Husky contends that petitioners' claim that Husky did not allocate
any costs to block sulphur is ``patently incorrect.'' At one plant,
Husky claims that it allocated the costs of the block unit over the
block unit throughput, then allocated the costs of sulphur handling
over sulphur handling throughput, to determine the cost for the block
sulphur product, the liquid sulphur input, and formed sulphur. To
weight-average all these facilities, Husky maintains that it included
the volume of the block sulphur and the volume of the liquid sulphur
input as liquid production.
Husky argues that petitioners would have the Department exclude the
block production from the allocation of sulphur handling and block
costs, but then include the block volume in weight-averaging these
plant costs with the costs of the other facilities to derive the
reported, single weighted-average cost. Husky asserts that sulphur
cannot be production for one purpose but not for another.
As for the other facilities, Husky claims that its calculations are
somewhat different by necessity. For example, at one facility, the
block costs are not separately broken down, preventing Husky from
allocating block over block volume alone. At another facility, the
block costs were allegedly ``so low'' that Husky chose not to calculate
a separate block product cost. Husky suggests that had it calculated a
separate block cost, the final per unit block cost would have been the
same.
________
* **What is expected**: In the Husky sulphur-cost excerpt, turn the paragraph beginning "As for the other facilities" into a short bulleted list that keeps its main facts.

* **Supplied material**:
________
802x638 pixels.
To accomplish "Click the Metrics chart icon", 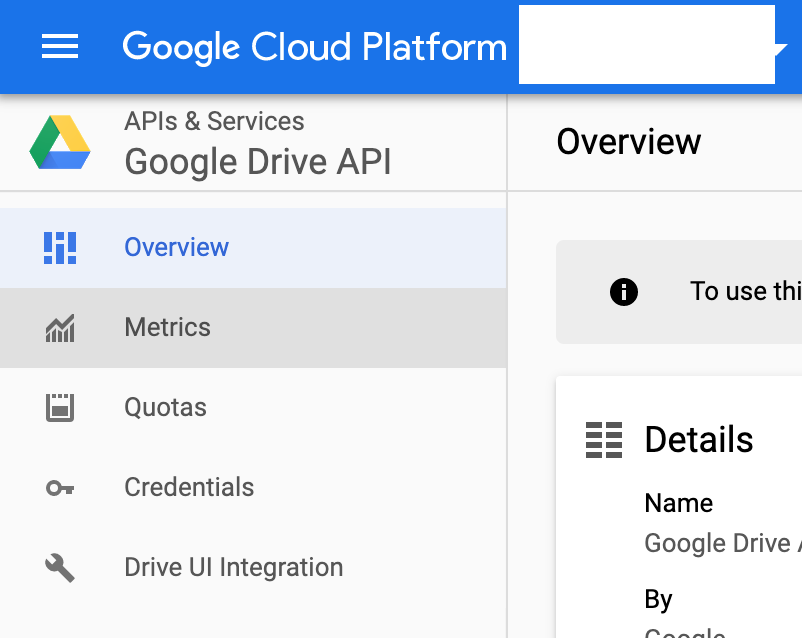I will [x=60, y=328].
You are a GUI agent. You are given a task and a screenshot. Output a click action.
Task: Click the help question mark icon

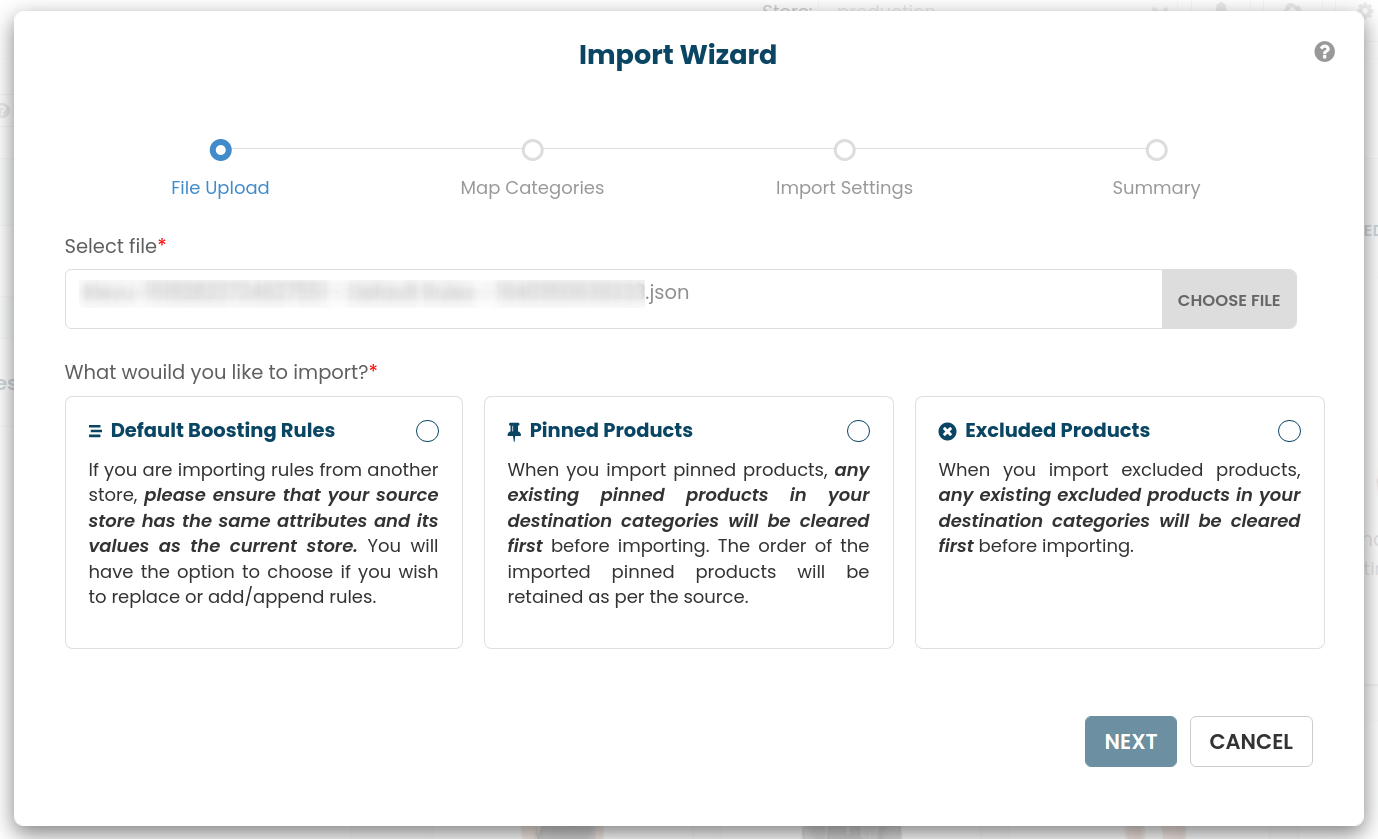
________
* **Answer to the problem**:
- Husky says its calculations at the other facilities differ out of necessity.
- At one facility, block costs are not broken down separately, so Husky could not allocate block costs over block volume alone.
- At another facility, block costs were allegedly "so low" that Husky did not calculate a separate block product cost.
- Husky suggests that a separate block cost calculation would have produced the same final per-unit block cost.